§ **WHAT NEEDS TO BE DONE**
Filter the entries down to the lines containing "naturale", and copy those lines.

§ **Stored records**

....................

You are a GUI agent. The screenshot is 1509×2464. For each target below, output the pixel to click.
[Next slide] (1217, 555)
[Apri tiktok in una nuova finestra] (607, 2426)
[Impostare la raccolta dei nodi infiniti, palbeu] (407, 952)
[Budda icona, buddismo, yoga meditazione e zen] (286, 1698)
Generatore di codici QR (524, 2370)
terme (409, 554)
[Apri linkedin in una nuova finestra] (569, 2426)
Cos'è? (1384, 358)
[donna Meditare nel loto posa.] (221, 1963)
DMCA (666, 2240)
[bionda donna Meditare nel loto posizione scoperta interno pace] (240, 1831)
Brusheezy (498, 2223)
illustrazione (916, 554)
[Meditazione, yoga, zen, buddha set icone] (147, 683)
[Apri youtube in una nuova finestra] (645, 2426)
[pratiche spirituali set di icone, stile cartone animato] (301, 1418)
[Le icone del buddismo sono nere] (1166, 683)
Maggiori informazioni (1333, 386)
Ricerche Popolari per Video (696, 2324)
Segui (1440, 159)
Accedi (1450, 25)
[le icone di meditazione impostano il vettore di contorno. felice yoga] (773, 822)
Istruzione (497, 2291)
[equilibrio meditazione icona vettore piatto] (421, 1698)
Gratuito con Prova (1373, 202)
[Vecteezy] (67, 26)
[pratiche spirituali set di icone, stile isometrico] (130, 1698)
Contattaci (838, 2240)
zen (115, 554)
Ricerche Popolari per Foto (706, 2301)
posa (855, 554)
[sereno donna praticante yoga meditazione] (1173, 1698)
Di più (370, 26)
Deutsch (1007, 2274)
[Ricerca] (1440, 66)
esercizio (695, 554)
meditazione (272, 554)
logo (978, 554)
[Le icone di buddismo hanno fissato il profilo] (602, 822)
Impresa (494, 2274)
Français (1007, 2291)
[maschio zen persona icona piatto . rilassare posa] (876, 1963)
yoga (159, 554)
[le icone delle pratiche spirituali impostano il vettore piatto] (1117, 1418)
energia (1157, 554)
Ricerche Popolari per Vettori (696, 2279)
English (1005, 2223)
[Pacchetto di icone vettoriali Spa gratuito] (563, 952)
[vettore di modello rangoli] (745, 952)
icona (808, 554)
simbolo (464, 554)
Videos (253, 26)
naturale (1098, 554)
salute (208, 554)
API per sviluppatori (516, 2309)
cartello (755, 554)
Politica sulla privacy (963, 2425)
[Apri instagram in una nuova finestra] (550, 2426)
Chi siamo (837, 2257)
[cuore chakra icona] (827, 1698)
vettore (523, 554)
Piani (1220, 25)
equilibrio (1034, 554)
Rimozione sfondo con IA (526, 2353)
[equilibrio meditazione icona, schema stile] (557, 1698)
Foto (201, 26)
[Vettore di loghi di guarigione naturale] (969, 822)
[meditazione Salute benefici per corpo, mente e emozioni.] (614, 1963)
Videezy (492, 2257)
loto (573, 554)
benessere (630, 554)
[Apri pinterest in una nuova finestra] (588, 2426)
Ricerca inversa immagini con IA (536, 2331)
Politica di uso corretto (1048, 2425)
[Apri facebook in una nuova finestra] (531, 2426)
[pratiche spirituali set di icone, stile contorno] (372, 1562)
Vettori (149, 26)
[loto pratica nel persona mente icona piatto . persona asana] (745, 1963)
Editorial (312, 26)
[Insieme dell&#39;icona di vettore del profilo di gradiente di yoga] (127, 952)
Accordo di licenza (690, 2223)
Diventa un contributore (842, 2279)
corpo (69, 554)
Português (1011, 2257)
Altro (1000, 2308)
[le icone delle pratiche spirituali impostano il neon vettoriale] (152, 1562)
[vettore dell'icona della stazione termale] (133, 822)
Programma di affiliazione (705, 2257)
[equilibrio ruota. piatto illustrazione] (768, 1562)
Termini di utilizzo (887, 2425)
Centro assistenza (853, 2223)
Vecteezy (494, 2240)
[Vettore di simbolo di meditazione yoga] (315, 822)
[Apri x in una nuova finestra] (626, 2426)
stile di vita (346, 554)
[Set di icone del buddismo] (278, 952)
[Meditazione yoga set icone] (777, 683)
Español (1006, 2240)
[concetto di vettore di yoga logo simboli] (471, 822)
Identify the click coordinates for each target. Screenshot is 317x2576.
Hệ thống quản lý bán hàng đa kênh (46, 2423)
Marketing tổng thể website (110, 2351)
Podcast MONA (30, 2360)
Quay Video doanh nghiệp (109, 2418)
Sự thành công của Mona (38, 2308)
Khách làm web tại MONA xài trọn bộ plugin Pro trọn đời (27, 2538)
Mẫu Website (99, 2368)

....................

§ **ANSWER BELOW**
naturale (1098, 554)
[Vettore di loghi di guarigione naturale] (969, 822)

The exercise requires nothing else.